The report also includes data from a 2013 Centers for Disease Control and Prevention survey that found patients 65 years and older represented almost 16 percent of emergency-room visits, but represented almost one-third of those arriving to the ER by ambulance. It also found that patients living in the South (38.3 percent) were the most likely to arrive by an ambulance, compared to the West (24.9 percent), Midwest (22 percent) and the Northeast (14.8 percent).
The researchers said they plan to do further research on the regional differences in ambulance use, noting that a quick look population, rural status, poverty and disability data didn't provide clear reasons for the regional differences.
Why does it matter?
The researchers say the study is important because it will help policy makers make better decisions about their ambulance services, which provide a vital service to communities.
"From our study, we believe policymakers and researchers need to consider differences across the regions of the U.S. when evaluating reimbursement and rules about usage," they write. "When looking at changes in the supply of ambulance services in an area, we need to consider the current rate of usage of those services. An area which relies more heavily on these services would react differently to a change in policy than an area with lesser usage."
The report notes that many ambulance services are at risk of scaling back or closing their doors because of finances.
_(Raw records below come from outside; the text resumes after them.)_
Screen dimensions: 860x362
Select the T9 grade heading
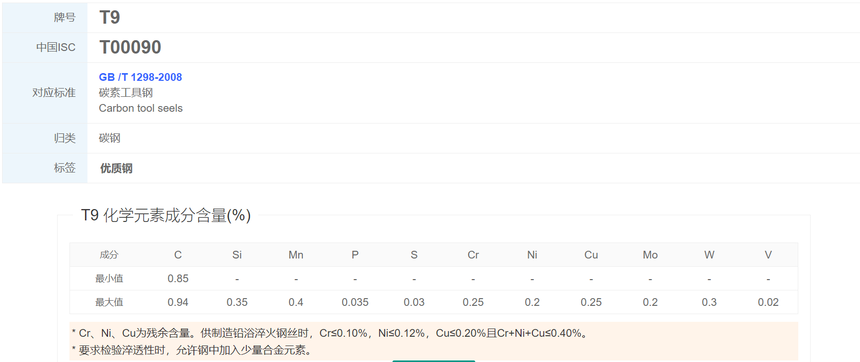coord(110,17)

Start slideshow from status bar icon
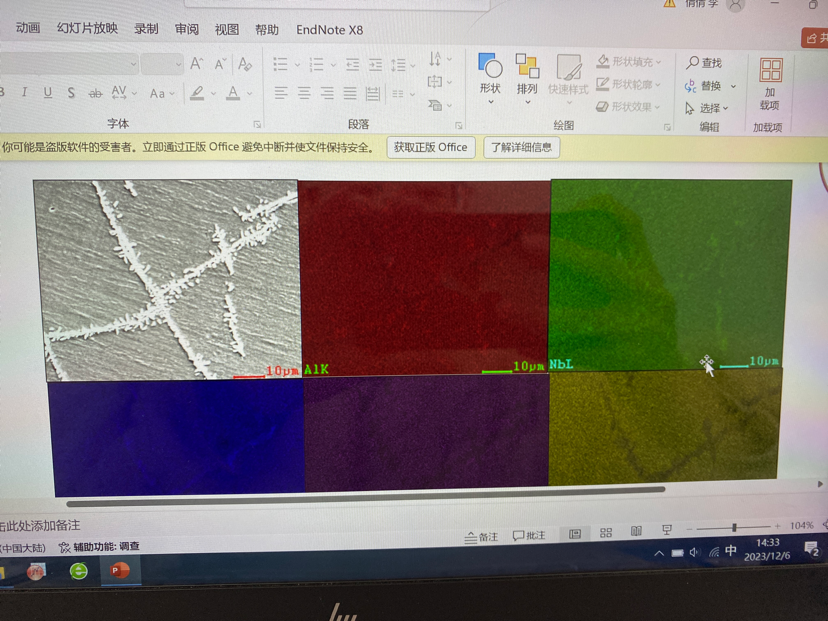(667, 532)
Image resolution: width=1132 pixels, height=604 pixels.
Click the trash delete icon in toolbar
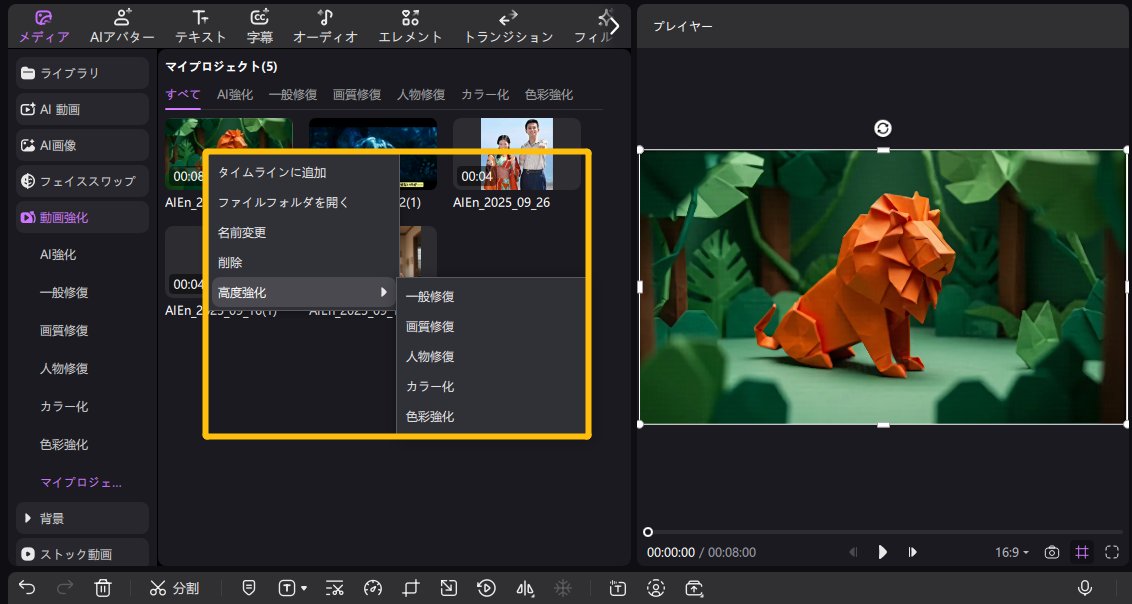[x=103, y=588]
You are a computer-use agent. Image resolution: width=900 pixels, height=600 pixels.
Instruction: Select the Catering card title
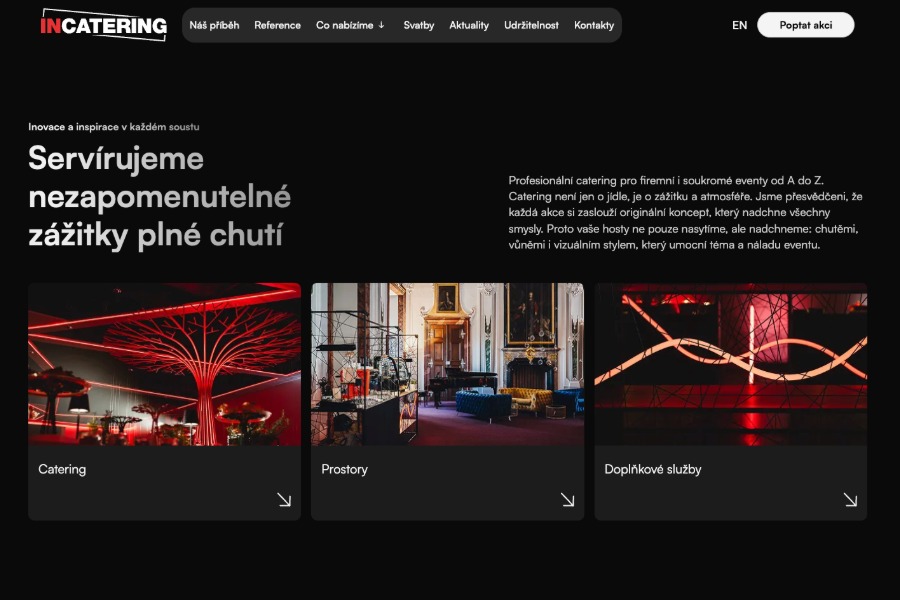62,469
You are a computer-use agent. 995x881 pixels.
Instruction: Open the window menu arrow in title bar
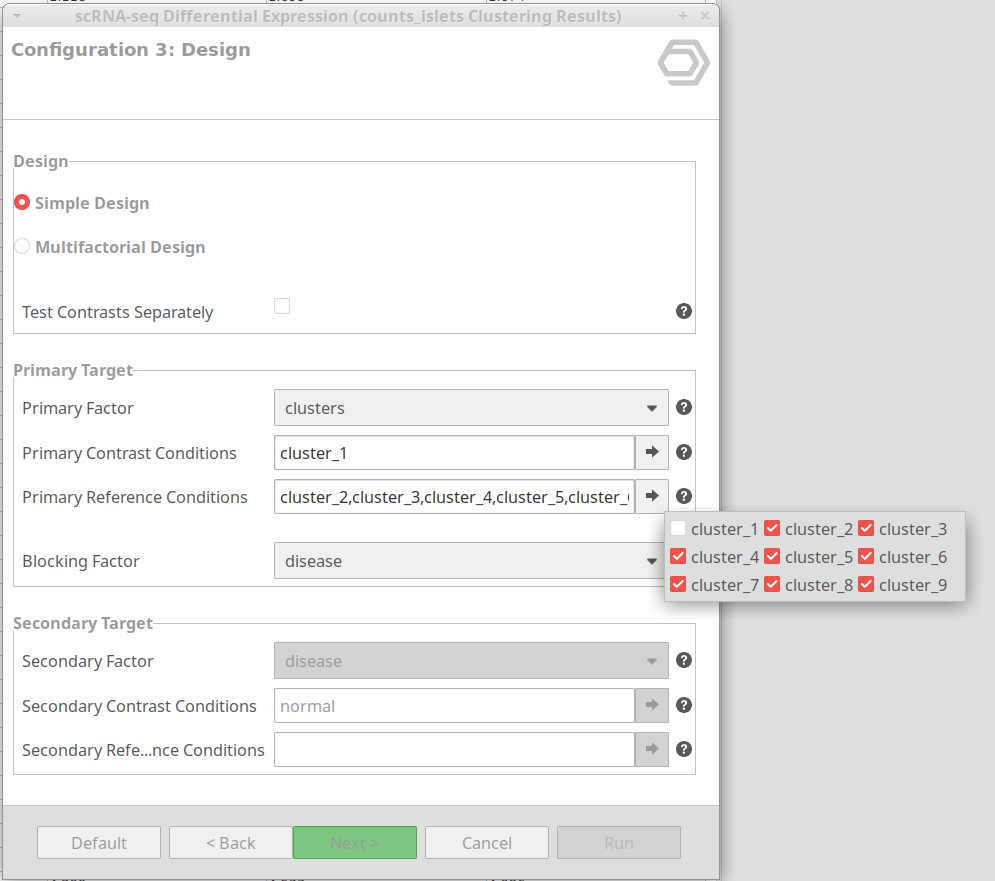[x=17, y=16]
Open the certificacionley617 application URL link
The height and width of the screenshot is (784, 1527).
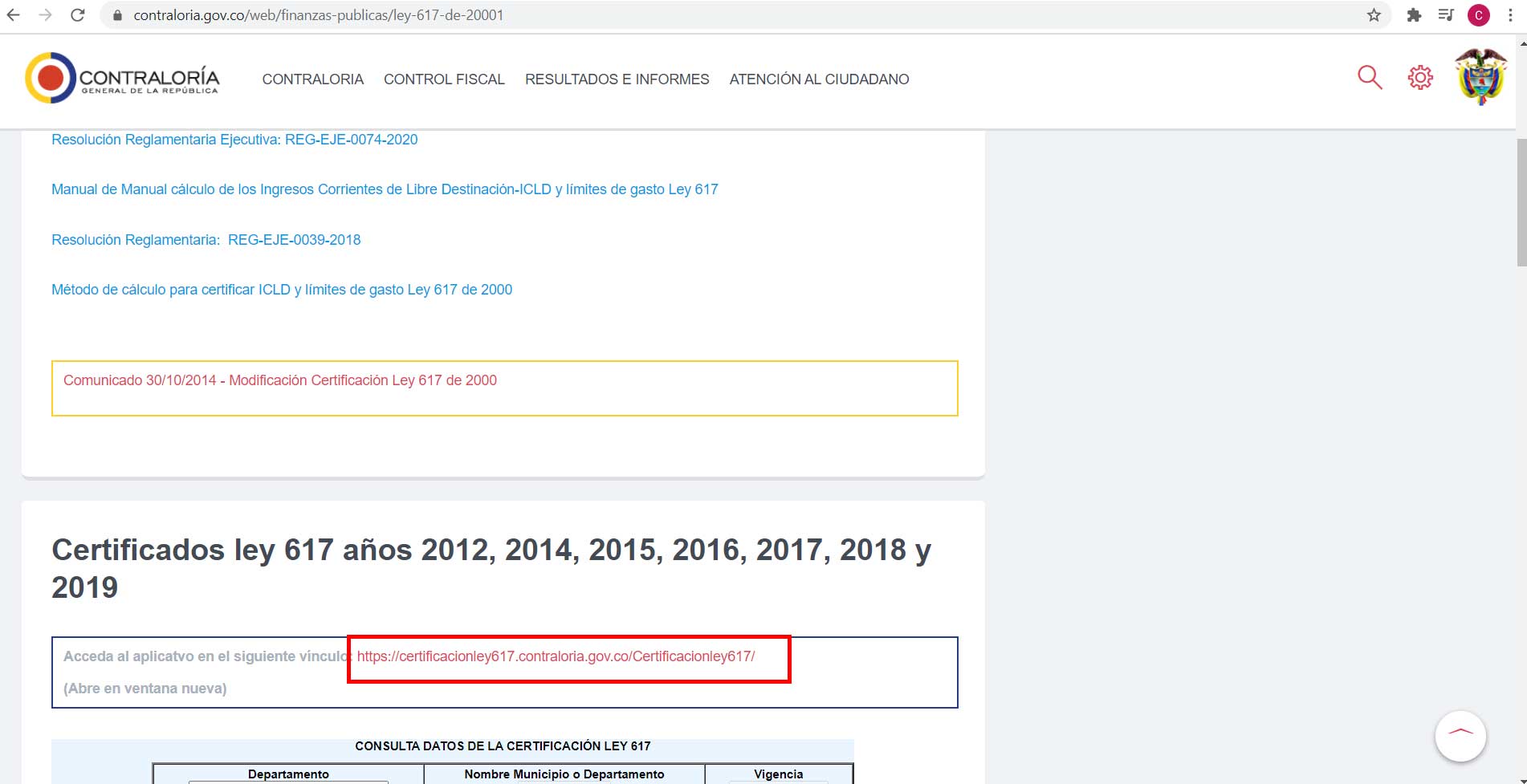pyautogui.click(x=556, y=656)
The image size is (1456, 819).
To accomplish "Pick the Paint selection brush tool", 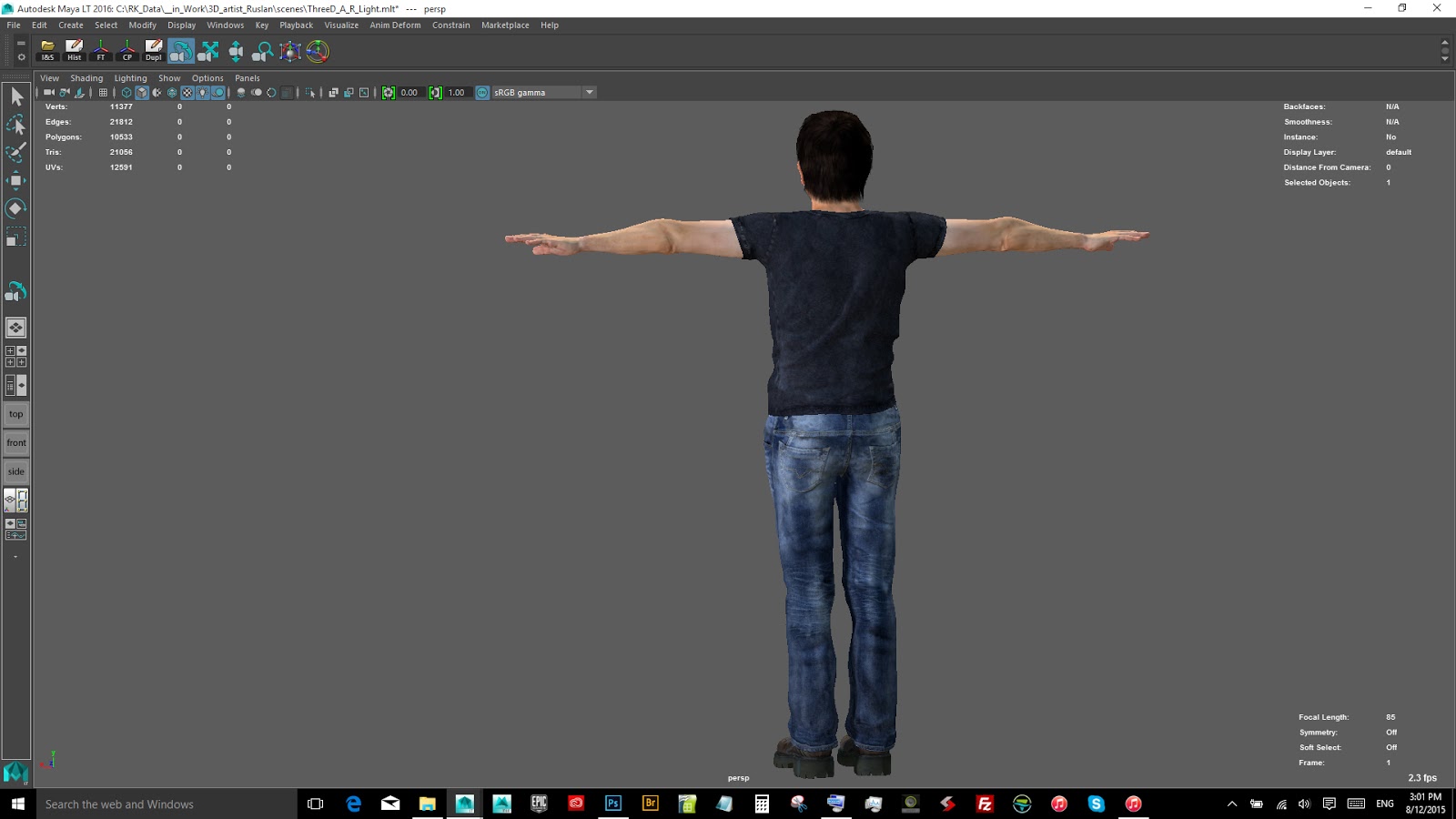I will [x=16, y=152].
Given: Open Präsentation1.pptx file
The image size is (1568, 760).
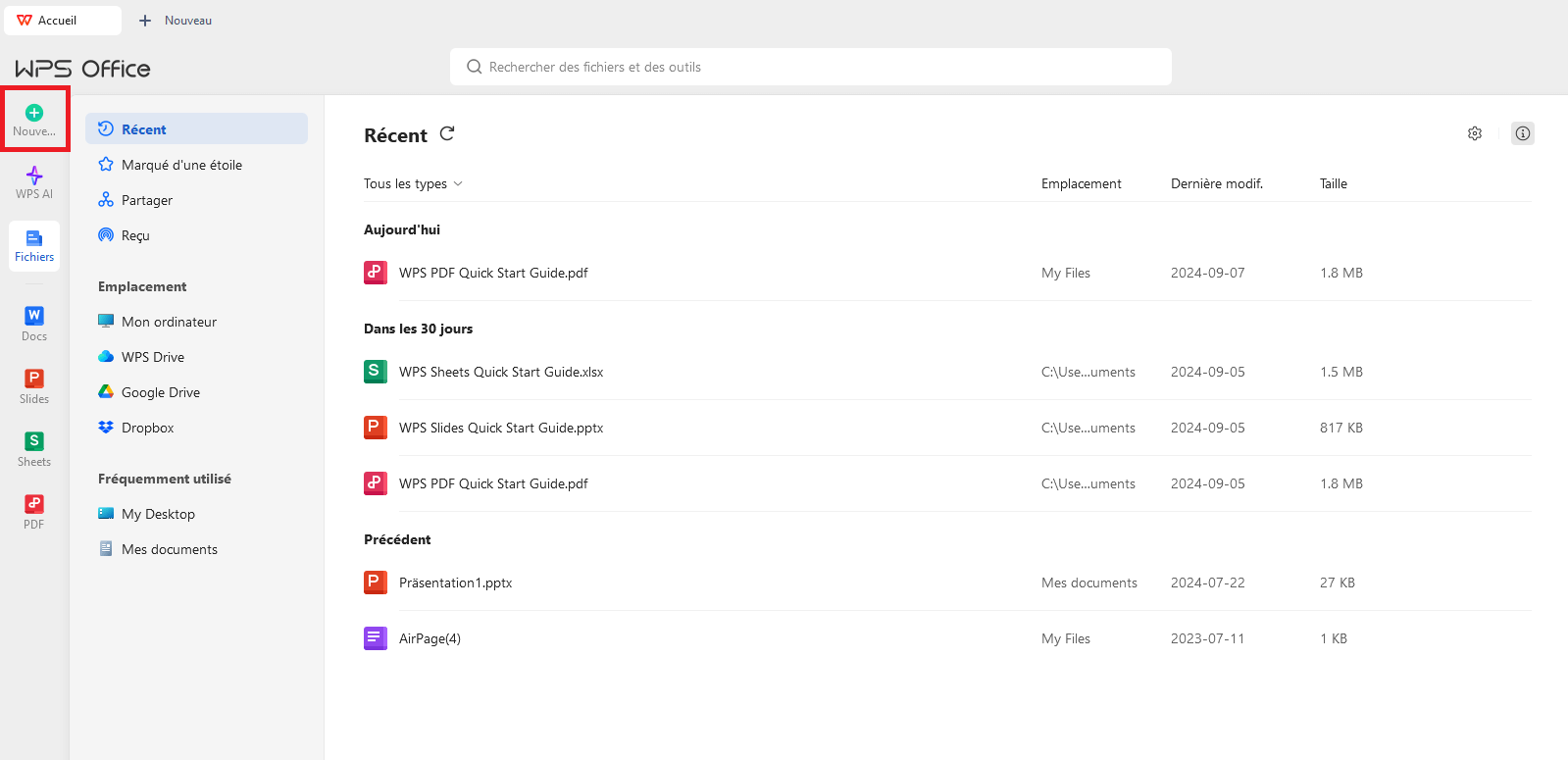Looking at the screenshot, I should (455, 583).
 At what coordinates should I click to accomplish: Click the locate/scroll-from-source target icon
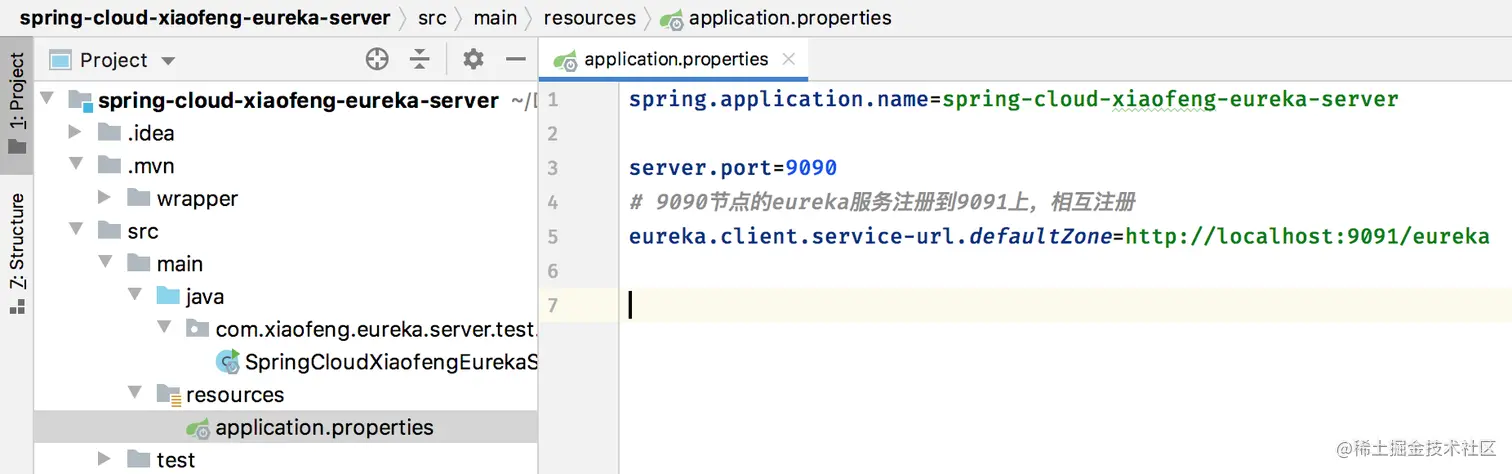(377, 59)
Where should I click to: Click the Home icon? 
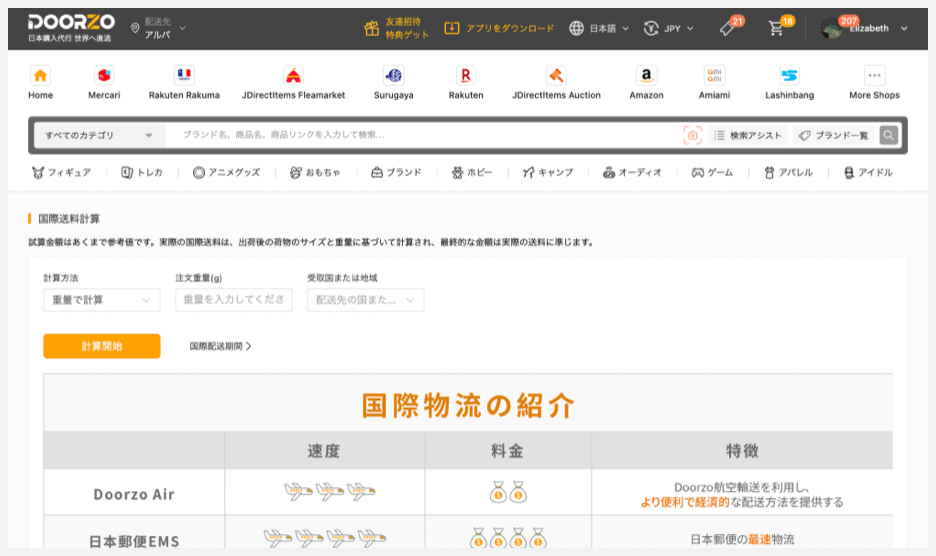coord(40,76)
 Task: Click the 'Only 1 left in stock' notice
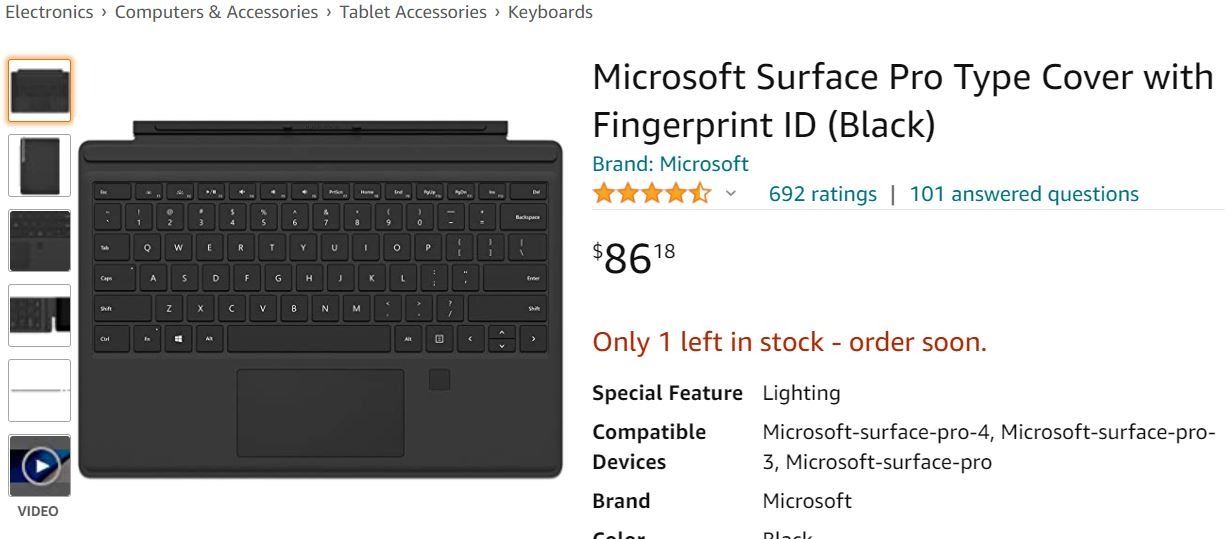click(789, 343)
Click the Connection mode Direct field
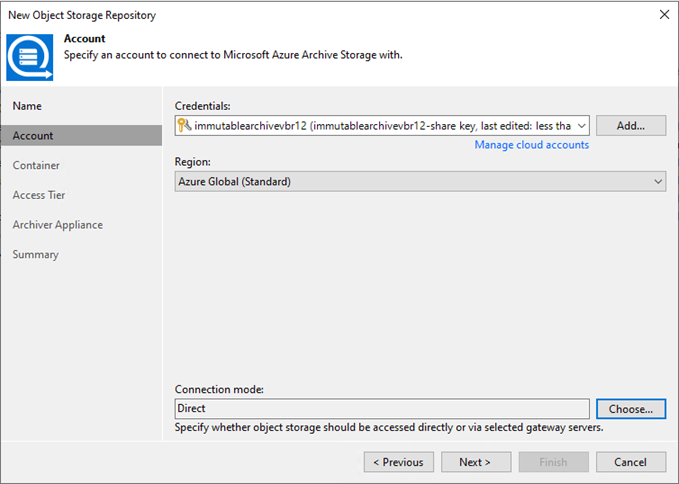Image resolution: width=679 pixels, height=484 pixels. pyautogui.click(x=382, y=409)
For example, they noted that Letcher County has had to reduce its ambulance service funding because of a loss of revenue from the coal severance tax.
Another challenge facing ambulance services in Kentucky is staffing. "We've got more paramedics in the state than we've ever had, but paramedics are doing more than we've ever done." Mike Poynter, the executive director of the state Board of Emergency Medical Services, told Kentucky Health News. "We're not just in the back of an ambulance anymore."
Because paramedics have so many options these days, Poynter said this has put a strain on ambulance services that are in geographic locations that are hard to staff or that can't pay a competitive salary.
For example, he said paramedics are increasingly being hired by emergency rooms, which usually offers higher wages and better benefits; that many of them are going back to nursing school because it pays more; that the influx of air-ambulances, which requires a minimum of four paramedics on board, has taken more than 200 paramedics out the traditional workforce; and that paramedics and EMTs are following the money, often living in one county, but working in another that pays a higher wage.
Kentucky news media have been reporting on these shortages. Lexington's WKYT-TV reported that the administrator of the Owen County EMS estimated a 35 percent paramedic shortage across the state. Louisville's WDRB reported that the shortage of both paramedics and EMTs has caused agencies to compete for workers, and Hardin County, which recently filled all of its positions, increased its salaries by 20 percent for part-time employees in an effort to retain more employees. The Cincinnati Enquirer reported that Northern Kentucky will need 175 new paramedics within five years, adding that the Cincinnati State Technical and Community College is launching a new training class to help meed this need. The State Journal of Frankfort reports that the city's fire-EMS agency has opened a new paramedic training program.
Poynter said one of the profession's greatest challenges is that policymakers and the public don't really know "what we do or how we do it," noting that the training to become a paramedic lasts at least 18 months, and many paramedics have advanced degrees in emergency medical care. "We've got to do better in educating the decision makers on what we actually do and how vital our role is in the community."